What is expected
Examine each line of the data. Copy the line if it includes the word "wszystko".

Data shown
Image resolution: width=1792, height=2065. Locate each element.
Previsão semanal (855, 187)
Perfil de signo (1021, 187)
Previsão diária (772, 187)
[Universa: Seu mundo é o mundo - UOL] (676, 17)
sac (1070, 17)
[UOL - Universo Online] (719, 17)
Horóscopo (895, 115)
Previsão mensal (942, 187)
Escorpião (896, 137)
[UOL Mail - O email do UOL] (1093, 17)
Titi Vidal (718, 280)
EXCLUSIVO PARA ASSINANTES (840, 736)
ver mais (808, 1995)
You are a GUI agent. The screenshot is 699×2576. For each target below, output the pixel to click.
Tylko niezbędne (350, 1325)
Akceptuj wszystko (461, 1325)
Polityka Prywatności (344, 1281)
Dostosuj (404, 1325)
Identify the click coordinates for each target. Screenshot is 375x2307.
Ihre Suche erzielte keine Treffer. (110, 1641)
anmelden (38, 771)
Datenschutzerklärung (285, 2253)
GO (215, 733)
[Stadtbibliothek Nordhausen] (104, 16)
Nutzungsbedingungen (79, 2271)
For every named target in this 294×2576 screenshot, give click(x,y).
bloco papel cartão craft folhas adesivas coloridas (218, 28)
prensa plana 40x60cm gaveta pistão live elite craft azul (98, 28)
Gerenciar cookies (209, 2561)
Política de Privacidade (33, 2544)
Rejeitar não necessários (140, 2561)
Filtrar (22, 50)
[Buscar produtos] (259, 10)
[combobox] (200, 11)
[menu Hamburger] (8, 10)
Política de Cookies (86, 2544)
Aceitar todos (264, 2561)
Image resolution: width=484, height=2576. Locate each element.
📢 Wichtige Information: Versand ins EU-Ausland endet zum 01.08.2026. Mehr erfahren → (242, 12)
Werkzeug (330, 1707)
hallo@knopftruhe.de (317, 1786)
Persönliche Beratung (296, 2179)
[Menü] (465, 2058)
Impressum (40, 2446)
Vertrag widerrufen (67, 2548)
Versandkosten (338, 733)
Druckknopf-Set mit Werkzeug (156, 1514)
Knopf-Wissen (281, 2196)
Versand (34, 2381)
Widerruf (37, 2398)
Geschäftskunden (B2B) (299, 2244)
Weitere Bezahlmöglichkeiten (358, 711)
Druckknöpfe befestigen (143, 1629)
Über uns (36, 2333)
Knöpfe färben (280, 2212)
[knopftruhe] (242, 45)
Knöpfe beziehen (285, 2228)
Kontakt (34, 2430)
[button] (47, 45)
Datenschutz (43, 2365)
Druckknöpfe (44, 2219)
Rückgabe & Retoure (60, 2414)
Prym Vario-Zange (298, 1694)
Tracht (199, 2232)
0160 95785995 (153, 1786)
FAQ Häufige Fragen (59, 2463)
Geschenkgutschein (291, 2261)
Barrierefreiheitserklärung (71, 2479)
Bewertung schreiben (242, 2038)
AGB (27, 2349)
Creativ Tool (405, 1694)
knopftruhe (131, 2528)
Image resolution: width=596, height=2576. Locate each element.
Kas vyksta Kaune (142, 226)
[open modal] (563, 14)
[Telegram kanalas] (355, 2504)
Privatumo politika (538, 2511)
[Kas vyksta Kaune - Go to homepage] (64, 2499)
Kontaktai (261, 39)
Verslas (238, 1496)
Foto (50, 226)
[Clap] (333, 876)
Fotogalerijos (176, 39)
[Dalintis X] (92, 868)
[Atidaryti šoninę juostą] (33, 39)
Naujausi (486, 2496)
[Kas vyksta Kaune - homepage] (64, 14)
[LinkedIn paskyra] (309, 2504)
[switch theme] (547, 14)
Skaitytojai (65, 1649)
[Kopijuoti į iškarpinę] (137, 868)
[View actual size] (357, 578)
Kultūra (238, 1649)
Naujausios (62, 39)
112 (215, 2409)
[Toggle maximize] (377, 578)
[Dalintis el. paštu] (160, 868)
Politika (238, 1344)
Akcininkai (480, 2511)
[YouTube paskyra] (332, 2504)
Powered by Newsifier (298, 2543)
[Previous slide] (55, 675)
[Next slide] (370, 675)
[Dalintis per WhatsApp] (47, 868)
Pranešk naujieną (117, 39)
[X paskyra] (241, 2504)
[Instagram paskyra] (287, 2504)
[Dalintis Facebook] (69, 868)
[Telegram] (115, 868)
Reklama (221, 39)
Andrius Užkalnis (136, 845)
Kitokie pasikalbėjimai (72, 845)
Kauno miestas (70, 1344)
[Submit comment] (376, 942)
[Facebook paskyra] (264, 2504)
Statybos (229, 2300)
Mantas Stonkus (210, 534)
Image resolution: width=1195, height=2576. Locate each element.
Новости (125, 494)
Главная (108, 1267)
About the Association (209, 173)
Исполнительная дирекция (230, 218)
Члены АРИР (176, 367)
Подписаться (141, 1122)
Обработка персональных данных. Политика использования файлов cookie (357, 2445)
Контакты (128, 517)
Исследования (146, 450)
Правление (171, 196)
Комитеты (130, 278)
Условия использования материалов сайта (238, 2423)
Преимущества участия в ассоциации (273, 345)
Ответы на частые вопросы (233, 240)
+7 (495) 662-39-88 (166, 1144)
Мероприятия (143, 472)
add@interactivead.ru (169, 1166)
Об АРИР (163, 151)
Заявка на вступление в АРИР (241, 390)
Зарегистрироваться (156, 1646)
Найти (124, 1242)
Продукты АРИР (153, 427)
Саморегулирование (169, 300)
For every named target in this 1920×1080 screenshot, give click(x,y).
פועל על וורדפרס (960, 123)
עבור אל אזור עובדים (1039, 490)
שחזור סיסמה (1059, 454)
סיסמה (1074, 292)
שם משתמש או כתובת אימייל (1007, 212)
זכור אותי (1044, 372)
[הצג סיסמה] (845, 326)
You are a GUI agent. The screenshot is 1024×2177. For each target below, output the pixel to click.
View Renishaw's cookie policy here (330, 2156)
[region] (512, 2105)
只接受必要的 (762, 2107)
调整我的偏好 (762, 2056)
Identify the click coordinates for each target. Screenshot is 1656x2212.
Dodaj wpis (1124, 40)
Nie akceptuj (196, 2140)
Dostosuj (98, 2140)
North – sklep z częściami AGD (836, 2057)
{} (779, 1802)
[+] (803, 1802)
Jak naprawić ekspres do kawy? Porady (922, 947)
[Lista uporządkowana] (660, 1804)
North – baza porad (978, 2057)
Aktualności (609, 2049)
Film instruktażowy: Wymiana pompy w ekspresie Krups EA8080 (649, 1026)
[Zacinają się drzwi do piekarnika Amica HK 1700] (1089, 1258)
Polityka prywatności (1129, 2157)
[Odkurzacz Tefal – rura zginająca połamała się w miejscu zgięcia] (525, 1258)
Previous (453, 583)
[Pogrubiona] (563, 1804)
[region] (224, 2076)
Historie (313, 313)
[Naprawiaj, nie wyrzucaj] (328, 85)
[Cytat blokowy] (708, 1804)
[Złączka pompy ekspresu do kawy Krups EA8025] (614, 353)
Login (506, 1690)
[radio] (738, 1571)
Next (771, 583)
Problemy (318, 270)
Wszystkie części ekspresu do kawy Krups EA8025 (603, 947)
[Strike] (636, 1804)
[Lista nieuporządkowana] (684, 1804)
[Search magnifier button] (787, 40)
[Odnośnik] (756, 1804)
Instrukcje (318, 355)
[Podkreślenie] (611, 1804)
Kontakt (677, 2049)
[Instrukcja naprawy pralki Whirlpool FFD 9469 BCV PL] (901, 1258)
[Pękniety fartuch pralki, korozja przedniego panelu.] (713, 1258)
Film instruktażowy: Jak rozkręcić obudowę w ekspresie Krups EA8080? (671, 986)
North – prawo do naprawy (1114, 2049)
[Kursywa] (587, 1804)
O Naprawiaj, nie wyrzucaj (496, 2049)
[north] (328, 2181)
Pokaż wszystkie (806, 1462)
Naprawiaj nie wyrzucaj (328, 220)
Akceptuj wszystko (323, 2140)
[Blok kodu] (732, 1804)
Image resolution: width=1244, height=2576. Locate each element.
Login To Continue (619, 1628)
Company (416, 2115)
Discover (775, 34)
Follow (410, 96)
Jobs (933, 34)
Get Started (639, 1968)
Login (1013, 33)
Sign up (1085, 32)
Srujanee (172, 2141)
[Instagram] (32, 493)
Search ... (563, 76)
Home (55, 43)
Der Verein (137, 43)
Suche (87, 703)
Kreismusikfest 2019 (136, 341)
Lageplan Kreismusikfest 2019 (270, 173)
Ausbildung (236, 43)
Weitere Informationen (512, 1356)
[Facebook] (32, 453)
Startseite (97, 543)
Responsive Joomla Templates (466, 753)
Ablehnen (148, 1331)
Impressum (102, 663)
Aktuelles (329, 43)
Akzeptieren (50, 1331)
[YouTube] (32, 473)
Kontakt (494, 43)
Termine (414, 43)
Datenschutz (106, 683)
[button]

Exercise answer
Akceptuj wszystko (461, 1325)
Akceptuj wszystko (323, 2140)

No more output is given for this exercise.